A world of illusions and trickery

By Beth Cregan

 I head off to The Melbourne Comedy Festival’s Alex and Luke’s Make Your Parents Disappear with my own trick on either arm – my ‘magic minded’ nephew (aged 8) and his worldly older sister, aged 11 (11.75 to be exact!). It might be hard to impress this techno ‘review panel’ with a few simple magic tricks. But soon enough, it’s clear to all three of us, that this show is far from simple magic. More than once, I jabbed my niece’s side and whispered, ‘Hey how did they do that? to which she just shook her head. Welcome to Spiegeltent and the world of illusions and trickery.


When we meet the brothers, Alex and Luke, they are up in their bedroom, completing their magic school homework, when Mum reminds them it’s nearly bedtime. They want to stay up. (We want them to stay up too!) With a little prompting, the audience soon suggests that perhaps if mum and dad disappeared, bedtime would be a thing of the past. And so begins a fast paced, interactive narrative, where Alex and Luke race to eradicate one of the worse words in the world – bedtime!

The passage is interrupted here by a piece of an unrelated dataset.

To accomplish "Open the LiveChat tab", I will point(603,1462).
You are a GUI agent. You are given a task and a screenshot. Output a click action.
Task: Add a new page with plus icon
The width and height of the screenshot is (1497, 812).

Along the way they entertain us with an impressive list of magic tricks. Both of the boys attend magic school but Alex is not as skilled a magician as his brother, which adds some wonderful slapstick humour and funny antics to the show. Think folded, squashed bananas and tricks that go terribly wrong, amidst much laughter from the audience. You’ll find all of your children’s favourite illusions in this mix – card tricks, disappearing dice, coins that come out of nowhere, balloon animals and tables that dance metres off the floor. But some more complex tricks may take you completely by surprise. In the early part of the show, a mother from the audience gave up her phone for a trick (brave, I know). The woman is reunited with her phone in last few minutes of the show. It is snug inside a can of beans! Yes baked beans! (Thankfully the phone was in a zip lock bag.)

The characters of mum and dad are also plucked from the audience and made to disappear, only to turn up minutes later in the audience. The narrative is engaging and the tricks are seamlessly performed but what really impressed me was the high level of audience participation and the rapport the magicians developed with their volunteers across a wide age range. They say, don’t work with animals or children, but these two guys make it look like tremendous fun, despite the lights, the constant action, unpredictable audience members on stage and the endless line of tricks to perform.

So on the tram after the show, I ask my young reviewers, would they recommend the show to their buddies? Yes, is the unanimous reply; ‘Everyone should go and see it!’